The anchors were tested on a typical soft mud bottom, the kind in which many boaters routinely anchor. The location at the mouth of the Patuxent River near Solomons Island, Maryland in the southern part of the Chesapeake Bay was chosen because of the relatively consistent mud bottom — and the proximity of a first-class testing platform. The r/v Rachel Carson, a 5-year-old, 81-foot aluminum vessel owned by the University of Maryland Center for Environmental Science, is used most often for scientific research in Chesapeake Bay. She was selected because of her ability to use her twin 1,200-hp diesel jet drives and bow thrusters, combined with a state-of-the-art dynamic positioning system, to "hover" motionless over one spot regardless of wind and current. She is equipped with an aft winch that is capable of reading how much line is paid out to the inch and precisely controlling the speed at which it is paid out or retrieved. These last two things were important because they allowed precise and repeatable testing for every anchor.
Each anchor was attached to 20 feet of 3/8-inch chain, which was in turn connected to a 5/16-inch wire rope. The anchors were lowered by hand to the bottom of the bay and then the wire rope winch paid out 200 feet of wire over the stern while the boat moved forward at the same speed. The depth was pretty consistent at around 27 feet, and the aft deck of the vessel where the testing was done was four feet above the water, giving an initial scope of about seven to one. Once the wire was paid out, the vessel stopped, the captain actuated the dynamic positioning system, and the winch began pulling the cable at 10 feet per minute for 10 minutes until 100 feet had been pulled in. This had the effect of decreasing the scope gradually to about four to one and giving each anchor 10 minutes to engage the bottom.
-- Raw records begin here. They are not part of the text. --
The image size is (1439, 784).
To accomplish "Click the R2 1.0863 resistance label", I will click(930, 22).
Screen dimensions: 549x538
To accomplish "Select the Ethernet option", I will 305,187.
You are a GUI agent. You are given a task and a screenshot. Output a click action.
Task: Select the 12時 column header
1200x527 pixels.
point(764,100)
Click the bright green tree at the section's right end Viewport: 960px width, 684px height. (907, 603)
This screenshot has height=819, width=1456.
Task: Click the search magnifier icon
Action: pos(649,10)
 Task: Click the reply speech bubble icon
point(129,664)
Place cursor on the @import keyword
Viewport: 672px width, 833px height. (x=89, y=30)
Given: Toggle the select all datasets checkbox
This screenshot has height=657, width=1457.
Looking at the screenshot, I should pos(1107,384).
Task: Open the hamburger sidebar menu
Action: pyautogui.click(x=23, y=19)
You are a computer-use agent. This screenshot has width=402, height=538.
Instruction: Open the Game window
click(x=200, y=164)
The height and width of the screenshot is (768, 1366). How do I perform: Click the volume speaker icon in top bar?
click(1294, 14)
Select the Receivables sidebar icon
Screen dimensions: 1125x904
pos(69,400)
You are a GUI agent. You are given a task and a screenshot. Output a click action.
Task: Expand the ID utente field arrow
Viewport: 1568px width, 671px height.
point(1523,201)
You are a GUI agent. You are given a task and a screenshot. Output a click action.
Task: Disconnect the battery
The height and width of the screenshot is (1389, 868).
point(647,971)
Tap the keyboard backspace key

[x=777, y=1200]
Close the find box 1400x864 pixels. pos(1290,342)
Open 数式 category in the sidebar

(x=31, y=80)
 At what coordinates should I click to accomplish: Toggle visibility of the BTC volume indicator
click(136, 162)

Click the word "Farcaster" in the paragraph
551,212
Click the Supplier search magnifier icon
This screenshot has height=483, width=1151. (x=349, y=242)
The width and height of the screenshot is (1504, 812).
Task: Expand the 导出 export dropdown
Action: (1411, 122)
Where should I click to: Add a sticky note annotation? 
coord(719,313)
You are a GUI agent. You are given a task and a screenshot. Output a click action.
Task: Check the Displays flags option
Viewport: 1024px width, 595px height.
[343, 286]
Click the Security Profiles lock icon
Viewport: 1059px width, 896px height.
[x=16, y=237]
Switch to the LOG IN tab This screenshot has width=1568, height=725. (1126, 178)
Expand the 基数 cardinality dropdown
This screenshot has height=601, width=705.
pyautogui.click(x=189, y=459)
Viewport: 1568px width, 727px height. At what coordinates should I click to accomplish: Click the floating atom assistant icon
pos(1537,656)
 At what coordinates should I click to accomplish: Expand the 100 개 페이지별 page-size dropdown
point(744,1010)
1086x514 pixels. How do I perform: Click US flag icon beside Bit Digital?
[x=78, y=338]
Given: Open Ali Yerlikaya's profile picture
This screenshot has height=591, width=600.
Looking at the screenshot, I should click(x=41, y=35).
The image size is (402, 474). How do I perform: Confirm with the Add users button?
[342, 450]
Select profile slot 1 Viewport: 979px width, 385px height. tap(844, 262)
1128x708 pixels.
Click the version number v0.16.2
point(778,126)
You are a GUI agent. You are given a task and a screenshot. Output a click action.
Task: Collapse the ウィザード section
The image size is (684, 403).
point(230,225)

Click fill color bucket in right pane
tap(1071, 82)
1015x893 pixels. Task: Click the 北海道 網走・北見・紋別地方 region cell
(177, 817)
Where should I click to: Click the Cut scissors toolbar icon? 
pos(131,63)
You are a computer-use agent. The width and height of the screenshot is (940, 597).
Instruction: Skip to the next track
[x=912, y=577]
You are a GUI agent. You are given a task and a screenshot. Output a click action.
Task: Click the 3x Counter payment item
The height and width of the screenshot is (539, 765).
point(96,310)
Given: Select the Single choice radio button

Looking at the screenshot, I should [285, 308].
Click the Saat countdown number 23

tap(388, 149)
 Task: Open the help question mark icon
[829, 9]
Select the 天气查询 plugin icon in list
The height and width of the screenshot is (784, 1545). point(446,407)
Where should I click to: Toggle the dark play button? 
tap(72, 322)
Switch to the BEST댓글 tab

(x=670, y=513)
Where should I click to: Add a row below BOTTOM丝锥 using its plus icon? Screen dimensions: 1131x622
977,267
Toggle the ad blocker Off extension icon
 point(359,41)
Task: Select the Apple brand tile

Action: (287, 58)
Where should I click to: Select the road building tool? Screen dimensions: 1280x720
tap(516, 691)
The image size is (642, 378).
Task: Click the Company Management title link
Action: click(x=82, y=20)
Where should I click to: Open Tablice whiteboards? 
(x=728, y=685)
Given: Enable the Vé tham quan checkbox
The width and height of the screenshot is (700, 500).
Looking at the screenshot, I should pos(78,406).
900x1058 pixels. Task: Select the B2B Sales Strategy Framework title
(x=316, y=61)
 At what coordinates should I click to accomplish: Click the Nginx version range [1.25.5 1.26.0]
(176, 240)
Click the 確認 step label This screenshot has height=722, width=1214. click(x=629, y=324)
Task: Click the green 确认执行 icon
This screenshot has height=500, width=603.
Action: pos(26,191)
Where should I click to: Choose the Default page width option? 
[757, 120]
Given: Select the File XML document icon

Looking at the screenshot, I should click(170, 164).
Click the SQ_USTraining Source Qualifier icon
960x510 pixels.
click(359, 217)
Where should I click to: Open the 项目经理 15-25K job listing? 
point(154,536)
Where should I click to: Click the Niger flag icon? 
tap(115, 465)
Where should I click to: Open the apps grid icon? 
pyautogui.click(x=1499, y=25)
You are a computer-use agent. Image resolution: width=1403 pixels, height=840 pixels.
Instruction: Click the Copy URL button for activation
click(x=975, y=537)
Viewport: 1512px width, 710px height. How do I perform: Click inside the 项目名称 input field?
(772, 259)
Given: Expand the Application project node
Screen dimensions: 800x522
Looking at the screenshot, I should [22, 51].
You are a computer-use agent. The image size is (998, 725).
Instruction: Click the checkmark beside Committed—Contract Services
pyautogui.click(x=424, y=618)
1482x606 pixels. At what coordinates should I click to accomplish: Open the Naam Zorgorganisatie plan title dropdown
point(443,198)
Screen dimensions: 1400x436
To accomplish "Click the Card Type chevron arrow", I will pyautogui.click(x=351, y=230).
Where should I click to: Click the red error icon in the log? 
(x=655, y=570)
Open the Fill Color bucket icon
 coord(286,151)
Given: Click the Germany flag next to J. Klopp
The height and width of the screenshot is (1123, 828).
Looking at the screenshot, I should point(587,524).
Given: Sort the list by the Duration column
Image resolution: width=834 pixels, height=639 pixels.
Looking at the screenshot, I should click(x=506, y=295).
The pull was recorded by a custom-built strain gauge that measures the force in pounds while sophisticated software recorded a real-time graph of each anchor's holding power as it was hauled along the bottom. Each anchor was selected at random to be tested a total of five times over the course of three days. The vessel moved to a slightly different location between sets so that each anchor was pulled along a different trajectory, ensuring no anchor fell into the furrow of another.
We will cut to the chase and tell you that the Danforth and Fortress anchors, with their long, wide flukes, held in the mud with the most tenacity.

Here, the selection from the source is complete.